Hot on the tail of its new scheduled services to Shanghai and Singapore in 2004, the Austrian Airlines Group will be continuing the successful expansion of its long-haul traffic in 2005. From 1 May 2005 onwards, non-stop services between Vienna and the Indian business centre of Mumbai (formerly known as Bombay) will be launched five times a week. The new route will be served by a long-haul Boeing B767 jet with 36 Business Class and 209 Economy Class seats.Chief Executive Officer Vagn Soerensen made the following comment on the dynamic expansion of the Austrian Airlines Group’s long-haul services: ‘Our daily flights to the Indian capital of Delhi (service launched in October 1997) have demonstrated an extremely strong passenger load factor at over 80 %, and we expect similarly high levels of demand for our new programme to Mumbai. With five non-stop flights every week, we are offering the international business passenger and tourist traveller a comfortable product. If the levels of demand do justify such a move, we expect to be able to expand our service to Mumbai to one flight a day from the 2005/2006 winter flight schedule onwards.’

Chief Commercial Officer Dr. Josef E. Burger added, ‘Similarly to our range of flights to and from Delhi, we shall be integrating our flights to Mumbai into our connections into Western and Eastern Europe via Vienna, and into our transfer system across the North Atlantic to the USA. In addition to this, we shall be working with Austrian tourist industry advertisers to continue increasing the incoming tourist traffic from India to Austria and building on this sector as a future source of value creation.’

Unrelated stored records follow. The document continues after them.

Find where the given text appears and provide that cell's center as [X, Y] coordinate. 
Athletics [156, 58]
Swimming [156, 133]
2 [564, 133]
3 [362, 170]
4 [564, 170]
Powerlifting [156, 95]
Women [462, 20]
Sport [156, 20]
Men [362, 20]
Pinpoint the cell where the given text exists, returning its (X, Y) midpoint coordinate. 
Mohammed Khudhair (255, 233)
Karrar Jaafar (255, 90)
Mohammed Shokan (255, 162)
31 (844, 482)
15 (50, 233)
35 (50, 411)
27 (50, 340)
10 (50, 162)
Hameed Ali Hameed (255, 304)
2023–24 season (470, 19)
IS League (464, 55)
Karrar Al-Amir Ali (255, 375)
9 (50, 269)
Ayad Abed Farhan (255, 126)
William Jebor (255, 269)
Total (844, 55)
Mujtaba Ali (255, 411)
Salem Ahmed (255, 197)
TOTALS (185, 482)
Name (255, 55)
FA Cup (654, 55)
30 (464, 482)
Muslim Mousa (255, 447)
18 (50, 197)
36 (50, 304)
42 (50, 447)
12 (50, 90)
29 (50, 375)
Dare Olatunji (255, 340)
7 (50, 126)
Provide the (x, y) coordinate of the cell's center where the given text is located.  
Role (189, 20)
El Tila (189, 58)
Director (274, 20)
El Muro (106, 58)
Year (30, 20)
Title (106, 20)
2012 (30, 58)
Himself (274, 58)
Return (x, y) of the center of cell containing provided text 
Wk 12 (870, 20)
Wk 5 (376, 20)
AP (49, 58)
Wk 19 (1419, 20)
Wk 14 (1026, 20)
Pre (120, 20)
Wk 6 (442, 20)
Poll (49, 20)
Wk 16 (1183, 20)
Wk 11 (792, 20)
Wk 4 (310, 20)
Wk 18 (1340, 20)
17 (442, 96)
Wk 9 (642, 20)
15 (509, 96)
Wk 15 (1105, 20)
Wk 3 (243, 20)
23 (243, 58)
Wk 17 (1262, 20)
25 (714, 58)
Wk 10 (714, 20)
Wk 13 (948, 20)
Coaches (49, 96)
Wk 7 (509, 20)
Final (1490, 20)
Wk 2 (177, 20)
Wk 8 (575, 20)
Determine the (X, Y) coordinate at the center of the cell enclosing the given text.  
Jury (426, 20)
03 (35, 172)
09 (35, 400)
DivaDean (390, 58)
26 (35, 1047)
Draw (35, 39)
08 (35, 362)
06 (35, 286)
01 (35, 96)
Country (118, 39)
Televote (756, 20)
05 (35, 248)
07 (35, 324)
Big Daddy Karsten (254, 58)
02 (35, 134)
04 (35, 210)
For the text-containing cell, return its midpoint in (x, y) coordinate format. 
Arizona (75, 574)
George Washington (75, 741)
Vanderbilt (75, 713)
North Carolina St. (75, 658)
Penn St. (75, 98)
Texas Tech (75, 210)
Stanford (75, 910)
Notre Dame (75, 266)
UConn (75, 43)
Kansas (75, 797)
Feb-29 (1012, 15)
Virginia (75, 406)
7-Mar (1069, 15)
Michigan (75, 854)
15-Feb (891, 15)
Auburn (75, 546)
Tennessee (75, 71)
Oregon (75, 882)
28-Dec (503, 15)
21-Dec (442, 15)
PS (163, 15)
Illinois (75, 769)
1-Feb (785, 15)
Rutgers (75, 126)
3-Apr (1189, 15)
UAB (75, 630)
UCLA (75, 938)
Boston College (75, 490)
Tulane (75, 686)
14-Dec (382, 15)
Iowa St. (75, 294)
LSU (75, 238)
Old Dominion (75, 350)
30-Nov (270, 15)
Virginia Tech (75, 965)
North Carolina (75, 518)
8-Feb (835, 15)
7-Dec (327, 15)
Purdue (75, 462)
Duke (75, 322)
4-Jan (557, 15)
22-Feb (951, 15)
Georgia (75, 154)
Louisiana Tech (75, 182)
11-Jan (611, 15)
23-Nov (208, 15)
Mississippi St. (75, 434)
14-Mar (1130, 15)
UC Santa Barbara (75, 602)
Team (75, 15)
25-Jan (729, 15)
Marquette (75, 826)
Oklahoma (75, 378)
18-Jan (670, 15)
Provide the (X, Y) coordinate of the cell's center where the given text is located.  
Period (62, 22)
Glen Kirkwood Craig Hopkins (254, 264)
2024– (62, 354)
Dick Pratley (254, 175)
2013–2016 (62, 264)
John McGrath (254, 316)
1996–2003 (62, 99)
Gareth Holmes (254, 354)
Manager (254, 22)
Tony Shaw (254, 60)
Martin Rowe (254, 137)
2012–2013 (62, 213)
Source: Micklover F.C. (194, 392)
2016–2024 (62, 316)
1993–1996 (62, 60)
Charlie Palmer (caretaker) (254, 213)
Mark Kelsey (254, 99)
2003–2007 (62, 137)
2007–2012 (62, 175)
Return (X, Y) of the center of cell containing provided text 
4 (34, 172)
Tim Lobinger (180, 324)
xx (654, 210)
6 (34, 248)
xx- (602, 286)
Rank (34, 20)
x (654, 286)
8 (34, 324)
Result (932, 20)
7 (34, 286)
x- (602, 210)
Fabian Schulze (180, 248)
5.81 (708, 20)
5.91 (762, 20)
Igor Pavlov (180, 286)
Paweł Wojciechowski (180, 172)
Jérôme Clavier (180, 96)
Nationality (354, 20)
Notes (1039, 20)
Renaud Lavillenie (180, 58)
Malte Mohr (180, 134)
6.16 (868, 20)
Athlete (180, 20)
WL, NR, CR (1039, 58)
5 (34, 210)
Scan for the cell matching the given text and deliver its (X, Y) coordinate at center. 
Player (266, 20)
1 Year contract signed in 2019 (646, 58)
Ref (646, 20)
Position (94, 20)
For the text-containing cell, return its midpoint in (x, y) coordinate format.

Mumbai is the capital of the federal state of Maharashtra on the west coast of India. With a population of approximately 16 million people, it is the country’s second-largest city, being smaller than Kolkata and larger than the national capital, Delhi. As the engine of the booming Indian economy, the city is also the leading financial centre and home to the largest and most important stock exchange on the sub-continent.


Mumbai is the centre of India’s cotton trade and textile industry, its film industry (‘Bollywood’), the printing and publishing trade, shipbuilding and repair, the country’s chemical sector, engineering and the metalworking industry. Mumbai - often referred to by the British as the ‘Gateway to India’ - is a great starting-point for tourists wishing to visit numerous points of interest across Western and Central India. The incoming potential of Indian tourists travelling abroad is currently estimated at around 50 million people. Last year, approximately 39,000 Indians visited Austria, a figure which continues to rise rapidly.